Israël en guerre - Jour 472

Rechercher
Analyse

Le slogan ‘Mort à l’Angleterre’ souligne les enjeux du vote iranien

Les conservateurs iraniens utilisent un rapport de la BBC perse pour dénoncer une intervention extérieure dans les élections

Avi Issacharoff est notre spécialiste du Moyen Orient. Il remplit le même rôle pour Walla, premier portail d'infos en Israël. Il est régulièrement invité à la radio et à la télévision. Jusqu'en 2012, Avi était journaliste et commentateur des affaires arabes pour Haaretz. Il enseigne l'histoire palestinienne moderne à l'université de Tel Aviv et est le coauteur de la série Fauda. Né à Jérusalem , Avi est diplômé de l'université Ben Gourion et de l'université de Tel Aviv en étude du Moyen Orient. Parlant couramment l'arabe, il était le correspondant de la radio publique et a couvert le conflit israélo-palestinien, la guerre en Irak et l'actualité des pays arabes entre 2003 et 2006. Il a réalisé et monté des courts-métrages documentaires sur le Moyen Orient. En 2002, il remporte le prix du "meilleur journaliste" de la radio israélienne pour sa couverture de la deuxième Intifada. En 2004, il coécrit avec Amos Harel "La septième guerre.
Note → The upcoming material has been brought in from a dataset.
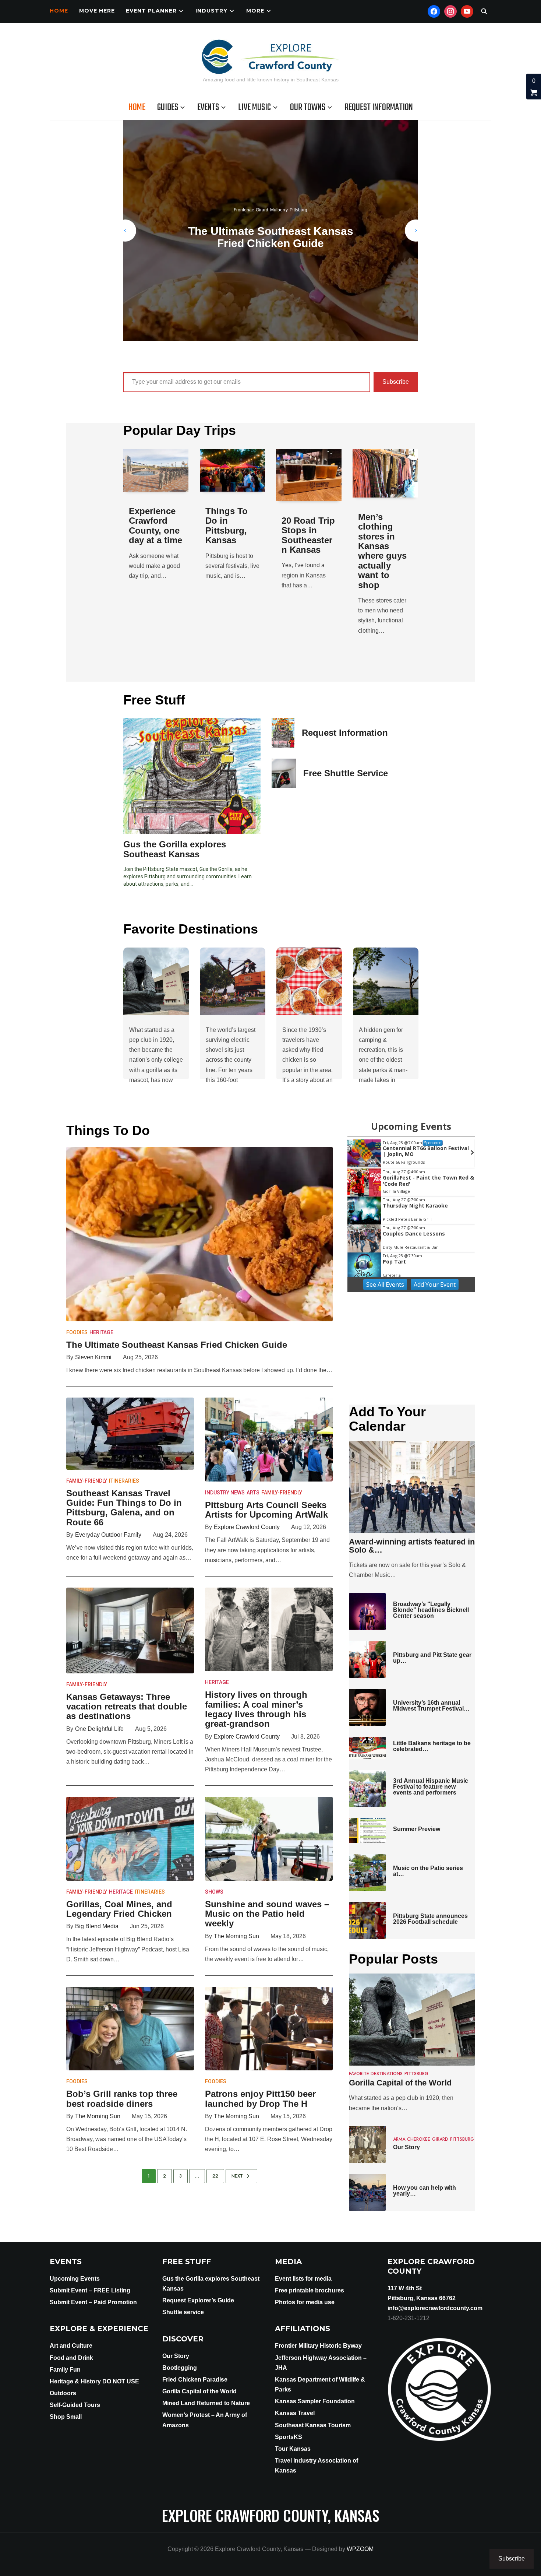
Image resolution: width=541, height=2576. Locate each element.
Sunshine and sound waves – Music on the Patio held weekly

Comment nous avons gagné et perdu la guerre avec les Palestiniens". En 2005, le livre remporte un prix de l'Institut d'études stratégiques pour la meilleure recherche sur les questions de sécurité en Israël. En 2008, Issacharoff et Harel ont publié leur deuxième livre, "34 Jours - L'histoire de la Deuxième Guerre du Liban", qui a remporté le même prix

Une jeune fille iranienne tient une affiche avec un portrait du président Hassan Rouhani (à gauche), ledéfunt leader, l'ayatollah Ruhollah Khomeini et l'ayatollah Ali Khamenei, lors des célébrations sur la place Azadi de Téhéran (Place de la Liberté) pour marquer le 37e anniversaire de la révolution islamique le 11 février 2016 (Crédit : AFP / ATTA KENARE)
Une jeune fille iranienne tient une affiche avec un portrait du président Hassan Rouhani (à gauche), ledéfunt leader, l'ayatollah Ruhollah Khomeini et l'ayatollah Ali Khamenei, lors des célébrations sur la place Azadi de Téhéran (Place de la Liberté) pour marquer le 37e anniversaire de la révolution islamique le 11 février 2016 (Crédit : AFP / ATTA KENARE)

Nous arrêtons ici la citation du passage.